Homofobia em questão no Brasil
Enviada em 25/04/2018
Os ideais iluministas de igualdade e liberdade perpetuaram a busca por direitos coletivos. Nesse sentido, têm-se discutido, no Brasil, a prática da homofobia, reflexo do preconceito cristalizado na sociedade brasileira e responsável pelo elevado índice de violência contra a população LGBT, fazendo necessário, portanto, o combate à impunidade de tais crimes e a discussão ampliada do tema nos diversos seguimentos sociais.
Segundo Emílie Durkheim, sociólogo alemão, o preconceito é imposto aos indivíduos de forma coercitiva pela sociedade. Nesse contexto, a intolerância às pessoas homoafetivas tem suas raízes em padrões sociais historicamente construídos. Esse comportamento coletivo é potencializado pela escassez de espaços de diálogo que desmistifiquem a homossexualidade nas escolas, nas famílias e na mídia brasileira levando à exclusão social e à naturalização da violência contra essa população.

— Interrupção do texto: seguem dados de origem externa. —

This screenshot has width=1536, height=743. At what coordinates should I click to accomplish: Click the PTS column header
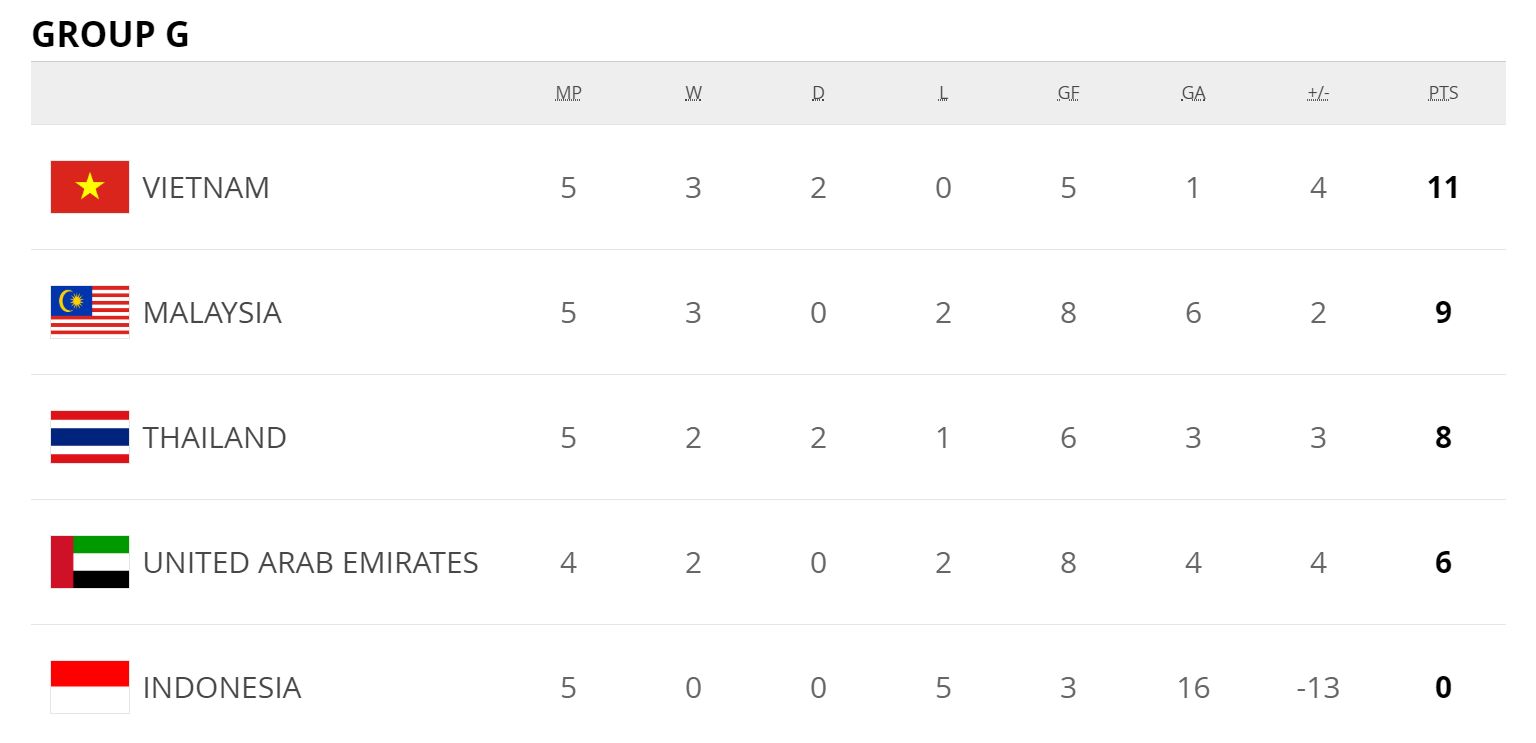(x=1443, y=93)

Prova disso é que, segundo pesquisa realizado por uma ONG europeia, cerca de vinte por cento dos estudantes nas escolas públicas no país não querem ter amigos homoafetivos por considerá-los inadequados o que eleva a taxa de evasão escolar dos últimos.
A baixa representatividade dessa parcela social em setores políticos brasileiros agrava tal quadro. Embora tenham ocorrido avanços quanto à conquista de direitos pelos grupos LGBTs, como a legalização do casamento homoafetivo, a falta de uma legislação específica contra a homofobia, consequência da luta de grupos conservadores e religiosos contrários à sua aprovação, permite a impunidade desses crimes - A lei anti-homofobia transita no congresso a dezessete anos. Cabe ressaltar, também, a inexistência de órgãos que notifiquem e apurem os casos de agressões verbais e físicas dirigidas à esse segmento populacional o que dificulta a investigação e provoca a subnotificação dessas ocorrências.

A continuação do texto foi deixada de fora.